● **Task a**: Count the lines of the records that contain the string "link". Give only the number.

● **Selection**:
Atmospheric and Fog Effects on Ultra-Wide Band Radar Operating at Extremely High Frequencies

Faculty of Engineering, Ariel University, Ariel 40700, Israel
*
Author to whom correspondence should be addressed.
Sensors 2016, 16(5), 751; https://doi.org/10.3390/s16050751
Submission received: 11 February 2016 / Revised: 3 May 2016 / Accepted: 17 May 2016 / Published: 23 May 2016
(This article belongs to the Section Remote Sensors)

Abstract

:
The wide band at extremely high frequencies (EHF) above 30 GHz is applicable for high resolution directive radars, resolving the lack of free frequency bands within the lower part of the electromagnetic spectrum. Utilization of ultra-wideband signals in this EHF band is of interest, since it covers a relatively large spectrum, which is free of users, resulting in better resolution in both the longitudinal and transverse dimensions. Noting that frequencies in the millimeter band are subjected to high atmospheric attenuation and dispersion effects, a study of the degradation in the accuracy and resolution is presented. The fact that solid-state millimeter and sub-millimeter radiation sources are producing low power, the method of continuous-wave wideband frequency modulation becomes the natural technique for remote sensing and detection. Millimeter wave radars are used as complementary sensors for the detection of small radar cross-section objects under bad weather conditions, when small objects cannot be seen by optical cameras and infrared detectors. Theoretical analysis for the propagation of a wide “chirped” Frequency-Modulated Continuous-Wave (FMCW) radar signal in a dielectric medium is presented. It is shown that the frequency-dependent (complex) refractivity of the atmospheric medium causes distortions in the phase of the reflected signal, introducing noticeable errors in the longitudinal distance estimations, and at some frequencies may also degrade the resolution.

● **Task inputs**:
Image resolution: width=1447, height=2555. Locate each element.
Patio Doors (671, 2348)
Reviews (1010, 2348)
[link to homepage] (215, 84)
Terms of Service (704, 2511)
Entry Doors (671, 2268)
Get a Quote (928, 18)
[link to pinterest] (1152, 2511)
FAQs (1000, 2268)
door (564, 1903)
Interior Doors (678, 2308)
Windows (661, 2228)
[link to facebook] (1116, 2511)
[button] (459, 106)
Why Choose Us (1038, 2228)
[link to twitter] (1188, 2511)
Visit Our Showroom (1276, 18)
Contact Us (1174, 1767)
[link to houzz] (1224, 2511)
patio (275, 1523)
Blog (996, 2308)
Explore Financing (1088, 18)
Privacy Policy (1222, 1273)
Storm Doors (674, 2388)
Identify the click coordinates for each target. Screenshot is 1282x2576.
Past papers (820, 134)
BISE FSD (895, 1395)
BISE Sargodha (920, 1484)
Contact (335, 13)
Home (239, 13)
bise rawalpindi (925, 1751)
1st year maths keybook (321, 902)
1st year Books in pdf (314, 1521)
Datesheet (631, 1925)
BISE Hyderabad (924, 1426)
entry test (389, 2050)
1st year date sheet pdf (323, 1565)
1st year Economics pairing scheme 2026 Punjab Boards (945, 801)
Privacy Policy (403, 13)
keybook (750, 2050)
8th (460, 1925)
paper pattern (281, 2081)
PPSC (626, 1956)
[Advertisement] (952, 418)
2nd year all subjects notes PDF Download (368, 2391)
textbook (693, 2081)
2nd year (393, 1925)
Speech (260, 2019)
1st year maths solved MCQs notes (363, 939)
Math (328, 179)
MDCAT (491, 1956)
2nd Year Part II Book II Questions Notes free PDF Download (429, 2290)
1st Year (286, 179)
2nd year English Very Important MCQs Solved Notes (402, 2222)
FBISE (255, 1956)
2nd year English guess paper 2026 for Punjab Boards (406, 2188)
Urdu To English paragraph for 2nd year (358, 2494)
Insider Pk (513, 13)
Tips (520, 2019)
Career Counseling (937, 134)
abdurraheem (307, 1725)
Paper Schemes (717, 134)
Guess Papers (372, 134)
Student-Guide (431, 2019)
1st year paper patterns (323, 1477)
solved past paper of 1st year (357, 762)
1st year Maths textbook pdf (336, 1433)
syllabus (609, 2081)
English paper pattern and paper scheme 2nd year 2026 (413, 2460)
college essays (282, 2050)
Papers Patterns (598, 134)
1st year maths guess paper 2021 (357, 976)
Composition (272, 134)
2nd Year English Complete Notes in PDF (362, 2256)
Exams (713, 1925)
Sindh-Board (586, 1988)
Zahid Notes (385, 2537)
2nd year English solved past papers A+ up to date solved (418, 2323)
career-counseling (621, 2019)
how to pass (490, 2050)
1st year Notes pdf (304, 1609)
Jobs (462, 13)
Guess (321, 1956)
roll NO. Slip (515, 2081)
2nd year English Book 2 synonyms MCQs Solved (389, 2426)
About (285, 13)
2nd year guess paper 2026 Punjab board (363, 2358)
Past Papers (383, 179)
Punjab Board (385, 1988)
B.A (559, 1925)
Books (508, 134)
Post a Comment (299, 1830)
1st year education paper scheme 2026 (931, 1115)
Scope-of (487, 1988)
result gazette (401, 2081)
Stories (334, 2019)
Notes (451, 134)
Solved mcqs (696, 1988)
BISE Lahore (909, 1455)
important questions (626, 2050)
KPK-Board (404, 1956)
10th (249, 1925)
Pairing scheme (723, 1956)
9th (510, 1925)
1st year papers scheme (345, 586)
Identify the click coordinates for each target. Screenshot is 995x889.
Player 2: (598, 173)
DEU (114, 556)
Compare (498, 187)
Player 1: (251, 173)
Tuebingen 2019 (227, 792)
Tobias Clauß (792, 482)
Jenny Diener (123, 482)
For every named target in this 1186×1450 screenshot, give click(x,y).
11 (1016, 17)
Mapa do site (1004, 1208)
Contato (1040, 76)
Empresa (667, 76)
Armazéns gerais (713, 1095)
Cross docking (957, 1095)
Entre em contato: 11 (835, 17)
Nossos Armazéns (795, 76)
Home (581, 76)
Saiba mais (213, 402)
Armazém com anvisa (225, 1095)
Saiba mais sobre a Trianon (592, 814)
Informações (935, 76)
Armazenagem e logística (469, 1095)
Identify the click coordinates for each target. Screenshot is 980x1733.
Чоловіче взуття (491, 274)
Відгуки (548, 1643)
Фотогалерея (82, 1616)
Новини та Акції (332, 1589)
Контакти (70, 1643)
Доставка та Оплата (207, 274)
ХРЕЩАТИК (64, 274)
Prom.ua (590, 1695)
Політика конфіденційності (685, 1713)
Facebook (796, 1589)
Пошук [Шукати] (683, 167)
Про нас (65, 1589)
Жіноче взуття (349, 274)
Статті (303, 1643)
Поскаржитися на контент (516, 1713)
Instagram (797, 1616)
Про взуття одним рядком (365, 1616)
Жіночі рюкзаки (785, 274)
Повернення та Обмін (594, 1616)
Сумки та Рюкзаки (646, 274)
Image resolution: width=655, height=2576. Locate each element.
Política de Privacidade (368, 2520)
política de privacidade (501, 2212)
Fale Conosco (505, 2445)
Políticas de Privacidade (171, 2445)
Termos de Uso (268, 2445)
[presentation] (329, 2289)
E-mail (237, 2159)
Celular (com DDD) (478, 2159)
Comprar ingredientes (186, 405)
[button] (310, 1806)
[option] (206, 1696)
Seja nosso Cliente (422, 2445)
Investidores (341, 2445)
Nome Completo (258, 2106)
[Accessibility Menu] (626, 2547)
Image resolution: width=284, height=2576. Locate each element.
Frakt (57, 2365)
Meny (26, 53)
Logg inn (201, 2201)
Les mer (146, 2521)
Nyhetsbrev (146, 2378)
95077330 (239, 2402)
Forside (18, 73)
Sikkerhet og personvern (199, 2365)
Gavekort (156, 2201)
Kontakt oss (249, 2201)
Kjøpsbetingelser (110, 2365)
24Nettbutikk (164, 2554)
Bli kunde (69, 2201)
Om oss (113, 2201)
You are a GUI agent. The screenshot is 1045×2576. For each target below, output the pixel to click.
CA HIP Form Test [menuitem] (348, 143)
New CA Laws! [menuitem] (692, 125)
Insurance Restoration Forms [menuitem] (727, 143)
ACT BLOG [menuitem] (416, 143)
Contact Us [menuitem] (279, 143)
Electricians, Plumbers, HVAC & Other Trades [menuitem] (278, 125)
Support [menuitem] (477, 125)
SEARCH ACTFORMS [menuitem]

● **Task b**:
Answer these questions from the radar abstract:
(i) Above what frequency does the abstract place the extremely high frequency band?
(ii) Which section of the journal does the article belong to?
(iii) What causes distortions in the phase of the reflected signal?

● **Complete output a**: 5

● **Complete output b**:
(i) 30 GHz
(ii) Remote Sensors
(iii) The frequency-dependent (complex) refractivity of the atmospheric medium